Lamm knows among his superpowers are his parents and older brother, but admits balancing academics and sports is not easy.
“That got a little tricky, something I credit very heavily to my mom, because she is always keen on making sure that I am able to manage my time very well. So, as soon as I finish school, I head straight to training. When I get home, I rest a little bit and then I study and I have to get up early again because I do fitness training in the morning before I head out to school. But, essentially, she showed me a way to structure and plan out all my different days, so that I am still making enough time for both training and schoolwork.”
Aerospace engineering
The future of spacecraft, aircraft and satellite design and production could have a Jamaican flavour, as the young math and science buff has his sights set on a career in aerospace engineering.
“I am immersed in university applications and such, now, to see what universities I can get into in the US or in Europe or elsewhere, because we don’t offer aerospace engineering out here. I could do a mechanical engineering degree and then transfer but, for the sake of simplicity, and also because I think I have a strong enough profile to get scholarships, I’d like to just go straight overseas.”
Designing future spaceships, notwithstanding, Lamm intends to be among the best table tennis players and he is already very strategic on how to achieve this.
“There are a few universities who have programmes like that (strong table tennis programmes) but most of them don’t offer aerospace engineering.

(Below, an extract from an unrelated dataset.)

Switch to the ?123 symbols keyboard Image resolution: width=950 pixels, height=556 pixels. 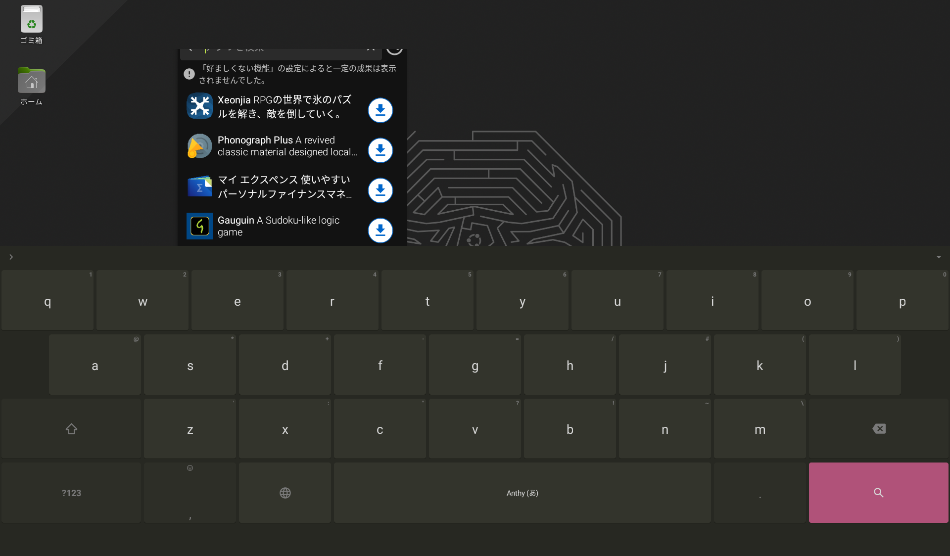71,493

The few that do, of course they are on my short list, but what I am looking for is a good university with a very strong aerospace engineering programme, with table tennis clubs nearby where I can train and continue to play. So Cornell University (New York), because they do have a very good table tennis programme and, of course, their engineering programme is very, very strong. There is also Georgia Tech (Georgia Institute of Technology in Atlanta, Georgia). They also have a very strong engineering programme, several very good clubs nearby, and Stanford (California) in a similar position. They have a strong school programme and very good clubs nearby as well.”